The main attributes of the SA are its low NRE costs, relatively quick turnaround times, and good performance and density over GAs and SCs. In addition, it fits squarely between field-programmable gate arrays (FPGAs) and SCs in terms of its total cost/volume proposition. Furthermore, the SA's performance places it above FPGAs and within reach of SCs. This is important for those designers who can't justify launching a lengthy design effort using SC or SoC methodologies yet need more performance than that offered by either GAs or FPGAs. Their main need is a product with enough flexibility to allow differentiation from their competition regarding their system solution.
This brings up an interesting question: Will the advent of the SA bring new business opportunities and revenues to the ASIC market? The answer is a qualified yes! The qualifier in this case depends on where the new business opportunities come from. Semico Research Corp. believes the structured ASICs will pull revenue from five different areas: GAs, SCs, SoCs, FPGAs, and standard products. In the case of the first four categories, SAs merely switch the revenue from one area to another, as these revenues already come from ASIC designs and will remain in the ASIC market.
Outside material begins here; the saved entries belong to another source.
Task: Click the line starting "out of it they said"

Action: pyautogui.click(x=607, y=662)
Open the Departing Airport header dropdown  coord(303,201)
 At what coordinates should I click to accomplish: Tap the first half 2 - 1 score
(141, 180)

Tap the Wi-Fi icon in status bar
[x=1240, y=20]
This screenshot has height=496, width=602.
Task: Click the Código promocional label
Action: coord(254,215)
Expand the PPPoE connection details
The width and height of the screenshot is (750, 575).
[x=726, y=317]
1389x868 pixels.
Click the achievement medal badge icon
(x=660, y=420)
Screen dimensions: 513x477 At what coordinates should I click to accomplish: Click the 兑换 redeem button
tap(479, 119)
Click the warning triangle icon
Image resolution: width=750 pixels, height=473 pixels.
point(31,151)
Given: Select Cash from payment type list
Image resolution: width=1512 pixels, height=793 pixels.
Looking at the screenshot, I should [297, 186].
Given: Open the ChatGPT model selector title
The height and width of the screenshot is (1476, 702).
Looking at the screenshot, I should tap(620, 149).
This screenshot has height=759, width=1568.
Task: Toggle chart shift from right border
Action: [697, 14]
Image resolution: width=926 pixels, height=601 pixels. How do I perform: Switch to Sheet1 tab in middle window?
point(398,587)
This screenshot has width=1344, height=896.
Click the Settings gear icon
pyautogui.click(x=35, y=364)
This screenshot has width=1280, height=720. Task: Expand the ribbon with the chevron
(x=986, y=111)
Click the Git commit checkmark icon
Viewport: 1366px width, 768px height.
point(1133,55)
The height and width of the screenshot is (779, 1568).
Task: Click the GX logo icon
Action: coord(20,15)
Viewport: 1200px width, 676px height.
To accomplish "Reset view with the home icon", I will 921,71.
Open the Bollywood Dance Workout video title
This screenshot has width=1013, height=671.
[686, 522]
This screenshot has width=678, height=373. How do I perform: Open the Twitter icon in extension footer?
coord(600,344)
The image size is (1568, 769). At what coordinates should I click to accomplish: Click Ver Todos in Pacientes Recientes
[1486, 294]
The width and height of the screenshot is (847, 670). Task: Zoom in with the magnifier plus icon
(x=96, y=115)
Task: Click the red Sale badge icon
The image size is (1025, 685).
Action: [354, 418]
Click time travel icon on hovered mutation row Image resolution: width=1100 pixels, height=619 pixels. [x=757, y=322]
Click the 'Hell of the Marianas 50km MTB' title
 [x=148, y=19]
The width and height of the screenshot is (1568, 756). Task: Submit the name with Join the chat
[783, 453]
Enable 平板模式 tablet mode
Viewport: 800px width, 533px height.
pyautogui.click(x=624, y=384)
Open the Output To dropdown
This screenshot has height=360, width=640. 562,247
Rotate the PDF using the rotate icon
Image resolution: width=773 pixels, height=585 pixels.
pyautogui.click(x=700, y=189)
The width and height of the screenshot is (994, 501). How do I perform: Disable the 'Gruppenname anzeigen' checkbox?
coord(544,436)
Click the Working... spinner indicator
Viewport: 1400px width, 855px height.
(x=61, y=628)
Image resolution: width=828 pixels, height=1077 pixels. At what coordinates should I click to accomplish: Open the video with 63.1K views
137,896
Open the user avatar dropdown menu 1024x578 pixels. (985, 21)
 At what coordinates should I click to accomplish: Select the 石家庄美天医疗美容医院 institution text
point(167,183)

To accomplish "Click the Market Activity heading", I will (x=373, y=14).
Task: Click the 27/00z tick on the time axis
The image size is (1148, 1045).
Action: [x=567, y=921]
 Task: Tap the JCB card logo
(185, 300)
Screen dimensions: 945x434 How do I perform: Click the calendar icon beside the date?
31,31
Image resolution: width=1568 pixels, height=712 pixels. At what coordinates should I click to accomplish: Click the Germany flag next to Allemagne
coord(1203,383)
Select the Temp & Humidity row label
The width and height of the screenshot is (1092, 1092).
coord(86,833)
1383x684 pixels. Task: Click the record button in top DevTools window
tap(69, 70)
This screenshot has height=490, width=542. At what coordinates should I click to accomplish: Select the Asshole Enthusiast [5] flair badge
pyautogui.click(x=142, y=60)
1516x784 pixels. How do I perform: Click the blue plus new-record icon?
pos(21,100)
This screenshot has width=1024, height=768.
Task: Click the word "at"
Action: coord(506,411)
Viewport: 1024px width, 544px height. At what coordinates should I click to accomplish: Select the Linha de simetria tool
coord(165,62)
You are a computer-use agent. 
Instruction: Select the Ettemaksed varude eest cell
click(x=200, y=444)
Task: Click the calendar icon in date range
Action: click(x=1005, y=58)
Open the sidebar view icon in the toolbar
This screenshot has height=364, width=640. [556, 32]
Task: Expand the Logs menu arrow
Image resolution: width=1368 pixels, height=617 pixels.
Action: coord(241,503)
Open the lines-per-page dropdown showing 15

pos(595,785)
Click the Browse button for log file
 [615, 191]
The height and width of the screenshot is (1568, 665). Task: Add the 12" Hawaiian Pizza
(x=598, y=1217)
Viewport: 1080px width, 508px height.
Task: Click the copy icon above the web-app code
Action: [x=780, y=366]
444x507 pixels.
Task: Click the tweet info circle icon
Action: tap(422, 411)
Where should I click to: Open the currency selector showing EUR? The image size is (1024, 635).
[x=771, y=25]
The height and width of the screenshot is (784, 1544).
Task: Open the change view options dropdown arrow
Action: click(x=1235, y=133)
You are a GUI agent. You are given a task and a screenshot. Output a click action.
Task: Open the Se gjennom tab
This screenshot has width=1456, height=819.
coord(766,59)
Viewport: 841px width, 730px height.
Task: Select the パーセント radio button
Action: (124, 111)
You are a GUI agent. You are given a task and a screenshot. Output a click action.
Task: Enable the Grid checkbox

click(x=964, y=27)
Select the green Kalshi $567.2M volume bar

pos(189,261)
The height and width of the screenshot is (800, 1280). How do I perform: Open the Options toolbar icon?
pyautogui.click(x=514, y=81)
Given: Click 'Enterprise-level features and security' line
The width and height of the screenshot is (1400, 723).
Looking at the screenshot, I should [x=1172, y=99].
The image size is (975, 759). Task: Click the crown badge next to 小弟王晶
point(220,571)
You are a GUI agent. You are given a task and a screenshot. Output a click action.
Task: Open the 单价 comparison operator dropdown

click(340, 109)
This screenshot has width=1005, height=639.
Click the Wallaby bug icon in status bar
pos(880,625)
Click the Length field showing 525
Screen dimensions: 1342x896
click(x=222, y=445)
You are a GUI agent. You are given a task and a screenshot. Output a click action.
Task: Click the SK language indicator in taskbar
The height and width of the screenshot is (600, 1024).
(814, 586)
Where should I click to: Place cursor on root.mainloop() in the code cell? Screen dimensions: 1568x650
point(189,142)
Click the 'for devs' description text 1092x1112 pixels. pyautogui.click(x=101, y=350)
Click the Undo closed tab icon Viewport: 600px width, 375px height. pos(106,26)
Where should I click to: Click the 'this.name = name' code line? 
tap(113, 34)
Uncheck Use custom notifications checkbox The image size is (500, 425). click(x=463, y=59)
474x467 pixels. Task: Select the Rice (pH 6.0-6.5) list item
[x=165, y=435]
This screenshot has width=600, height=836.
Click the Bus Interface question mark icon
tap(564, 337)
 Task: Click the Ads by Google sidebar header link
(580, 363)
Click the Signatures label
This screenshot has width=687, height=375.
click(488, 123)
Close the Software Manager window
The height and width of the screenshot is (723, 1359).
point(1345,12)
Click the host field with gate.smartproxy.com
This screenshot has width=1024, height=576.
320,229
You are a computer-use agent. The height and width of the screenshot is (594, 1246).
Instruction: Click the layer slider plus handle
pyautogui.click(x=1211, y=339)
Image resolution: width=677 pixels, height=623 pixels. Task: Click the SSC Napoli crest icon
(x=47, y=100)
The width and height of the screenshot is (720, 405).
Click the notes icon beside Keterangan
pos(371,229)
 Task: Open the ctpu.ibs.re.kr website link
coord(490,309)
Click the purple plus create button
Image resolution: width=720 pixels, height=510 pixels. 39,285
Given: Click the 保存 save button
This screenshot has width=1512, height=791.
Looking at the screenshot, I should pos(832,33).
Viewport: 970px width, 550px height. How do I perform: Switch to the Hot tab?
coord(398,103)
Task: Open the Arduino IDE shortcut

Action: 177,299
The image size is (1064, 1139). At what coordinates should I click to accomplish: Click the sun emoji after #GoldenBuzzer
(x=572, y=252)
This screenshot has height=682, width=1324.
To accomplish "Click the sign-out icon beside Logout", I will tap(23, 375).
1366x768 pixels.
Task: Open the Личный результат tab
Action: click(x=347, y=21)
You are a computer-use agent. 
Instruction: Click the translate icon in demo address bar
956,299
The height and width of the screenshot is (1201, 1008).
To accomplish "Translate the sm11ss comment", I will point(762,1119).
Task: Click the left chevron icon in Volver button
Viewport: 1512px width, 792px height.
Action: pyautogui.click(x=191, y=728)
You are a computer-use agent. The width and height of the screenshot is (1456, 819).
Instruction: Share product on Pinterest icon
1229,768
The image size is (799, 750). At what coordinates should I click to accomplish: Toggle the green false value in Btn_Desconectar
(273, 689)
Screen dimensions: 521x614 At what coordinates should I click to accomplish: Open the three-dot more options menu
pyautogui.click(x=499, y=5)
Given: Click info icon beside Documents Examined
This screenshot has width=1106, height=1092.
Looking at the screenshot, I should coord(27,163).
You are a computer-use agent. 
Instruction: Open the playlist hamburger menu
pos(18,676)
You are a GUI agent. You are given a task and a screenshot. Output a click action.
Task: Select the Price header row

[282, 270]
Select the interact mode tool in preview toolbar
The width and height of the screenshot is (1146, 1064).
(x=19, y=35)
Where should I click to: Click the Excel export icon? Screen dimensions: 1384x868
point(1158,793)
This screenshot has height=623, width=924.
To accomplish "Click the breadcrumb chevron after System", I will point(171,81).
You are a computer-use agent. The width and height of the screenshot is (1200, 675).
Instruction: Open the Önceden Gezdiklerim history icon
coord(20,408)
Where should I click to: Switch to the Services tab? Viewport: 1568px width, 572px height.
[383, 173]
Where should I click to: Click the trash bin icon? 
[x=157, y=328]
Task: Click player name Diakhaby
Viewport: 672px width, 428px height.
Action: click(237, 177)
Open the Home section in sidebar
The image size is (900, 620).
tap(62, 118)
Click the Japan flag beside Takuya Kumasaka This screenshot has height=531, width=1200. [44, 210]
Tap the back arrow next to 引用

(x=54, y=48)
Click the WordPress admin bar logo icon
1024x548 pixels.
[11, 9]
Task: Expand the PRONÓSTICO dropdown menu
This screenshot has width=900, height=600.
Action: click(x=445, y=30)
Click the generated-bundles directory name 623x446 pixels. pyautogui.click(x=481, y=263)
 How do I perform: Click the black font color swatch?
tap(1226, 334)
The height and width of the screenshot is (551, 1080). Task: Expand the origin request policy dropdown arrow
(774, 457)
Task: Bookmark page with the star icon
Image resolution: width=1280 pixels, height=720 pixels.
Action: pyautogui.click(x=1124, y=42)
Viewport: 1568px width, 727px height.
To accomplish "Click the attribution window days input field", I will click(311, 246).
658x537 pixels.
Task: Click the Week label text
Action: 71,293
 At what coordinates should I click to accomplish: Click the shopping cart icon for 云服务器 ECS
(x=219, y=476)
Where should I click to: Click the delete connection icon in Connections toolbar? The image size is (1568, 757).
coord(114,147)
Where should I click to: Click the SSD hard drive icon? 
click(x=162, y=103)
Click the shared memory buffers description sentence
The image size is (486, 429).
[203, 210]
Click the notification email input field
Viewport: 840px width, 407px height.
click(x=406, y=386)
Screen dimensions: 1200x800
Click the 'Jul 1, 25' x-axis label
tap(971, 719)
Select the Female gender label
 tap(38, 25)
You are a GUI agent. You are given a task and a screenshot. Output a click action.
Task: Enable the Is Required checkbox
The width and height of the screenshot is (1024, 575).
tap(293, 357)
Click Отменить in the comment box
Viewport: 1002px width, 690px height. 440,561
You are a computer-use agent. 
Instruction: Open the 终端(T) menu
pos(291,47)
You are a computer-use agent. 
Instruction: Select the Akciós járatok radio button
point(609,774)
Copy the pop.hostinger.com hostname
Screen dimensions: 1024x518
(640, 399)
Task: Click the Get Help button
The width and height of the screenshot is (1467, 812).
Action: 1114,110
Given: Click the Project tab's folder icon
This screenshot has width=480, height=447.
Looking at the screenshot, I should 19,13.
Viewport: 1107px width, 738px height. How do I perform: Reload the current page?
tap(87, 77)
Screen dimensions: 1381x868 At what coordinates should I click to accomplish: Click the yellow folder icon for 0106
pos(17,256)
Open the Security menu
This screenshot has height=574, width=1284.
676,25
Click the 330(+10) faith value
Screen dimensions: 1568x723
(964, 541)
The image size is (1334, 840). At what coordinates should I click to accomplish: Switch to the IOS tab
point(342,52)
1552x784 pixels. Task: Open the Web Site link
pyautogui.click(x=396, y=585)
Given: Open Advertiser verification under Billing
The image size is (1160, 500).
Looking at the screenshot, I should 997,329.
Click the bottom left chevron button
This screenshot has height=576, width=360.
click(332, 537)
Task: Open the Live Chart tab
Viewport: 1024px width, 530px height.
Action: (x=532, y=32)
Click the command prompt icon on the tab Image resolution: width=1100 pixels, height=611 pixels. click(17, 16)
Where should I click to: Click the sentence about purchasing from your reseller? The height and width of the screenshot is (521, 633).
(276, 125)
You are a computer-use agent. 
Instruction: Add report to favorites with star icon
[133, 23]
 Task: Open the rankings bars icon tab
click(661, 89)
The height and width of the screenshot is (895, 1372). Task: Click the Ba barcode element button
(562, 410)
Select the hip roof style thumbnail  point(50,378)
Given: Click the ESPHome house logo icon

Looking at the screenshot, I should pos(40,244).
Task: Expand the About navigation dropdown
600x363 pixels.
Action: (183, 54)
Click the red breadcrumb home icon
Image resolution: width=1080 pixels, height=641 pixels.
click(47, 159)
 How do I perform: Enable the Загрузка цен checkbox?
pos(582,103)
New business opportunities for the ASIC market are represented by the conversion of standard product solutions to the use of SAs.
This last grouping consists of customers who are undecided about what direction to take in crafting their silicon solutions. They need more performance than what's available from GAs, but they either can't wait for or can't afford an SC or SoC design. In this case, FPGAs are too expensive to fit into the bill of materials. For this group of users, SAs represent the perfect alternative. There is the possibility to have a highly differentiated solution without a crushing NRE charge and in a reasonable design time window.
While SAs aren't the total answer in terms of returning the ASIC market to its last revenue peak, SAs do represent a re-invigoration of the market. Semico believes ASIC market revenues will reach about $2.0 billion by 2008, and enough suppliers will enter the market with different types of solutions to reach critical mass among potential users.